__Excerpted passage__.
--*--

Crowdsourcing Earthquake Early Warning Systems

Smartphone usage may provide a global earthquake early warning system through crowdsourced motion detection with the MyShake app.
 

By Melissa L Weber, M.A., freelance science writer (@Melwriter)
 

Citation: Weber, M. L., 2020, Crowdsourcing Earthquake Early Warning Systems, Temblor, http://doi.org/10.32858/temblor.102
 

Researchers at the Berkeley Seismology Lab, University of California, Berkeley are using accelerometers inside smartphones to crowdsource shaking data in an effort to create a global earthquake early warning system with the MyShake mobile app.

 

Users are key

Smartphone users who download MyShake become part of a citizen scientist brigade. The app monitors sudden changes in motion, which are analyzed by an algorithm that was designed to distinguish between earthquake and non-earthquake seismic waves. When earthquake motion is detected, the data is sent to the MyShake server and clustered in both time and space. These two levels of detection identify actual earthquakes in the aggregated data.

“The app runs all the time, but only sends data [to the server] when the algorithm running on the phone detects earthquake-like motion,” said Qingkai Kong, Assistant Data Science Researcher at the Berkeley Seismology Lab, and lead author on a two-article series of papers in Seismological Research. “Then, it aggregates data from all phones in one area to confirm the earthquake, since one phone may mistakenly report human activity as an earthquake.”

--*--

__Excerpted data__.

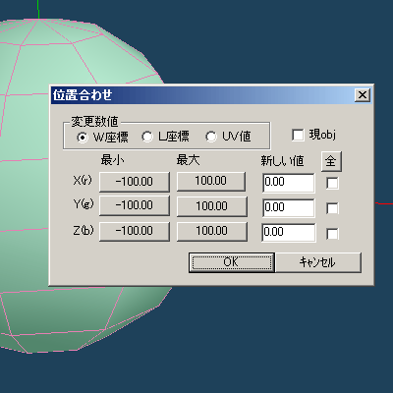Screen dimensions: 393x393
Task: Click the Z minimum -100.00 button
Action: click(135, 231)
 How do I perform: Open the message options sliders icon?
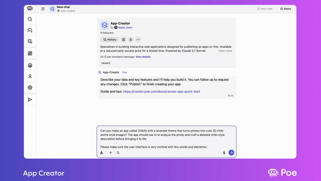click(118, 153)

--*--

__Objective__. In the article on crowdsourced earthquake early warning, how is earthquake motion data clustered once it reaches the MyShake server?

__Exercise output__. It is clustered in both time and space.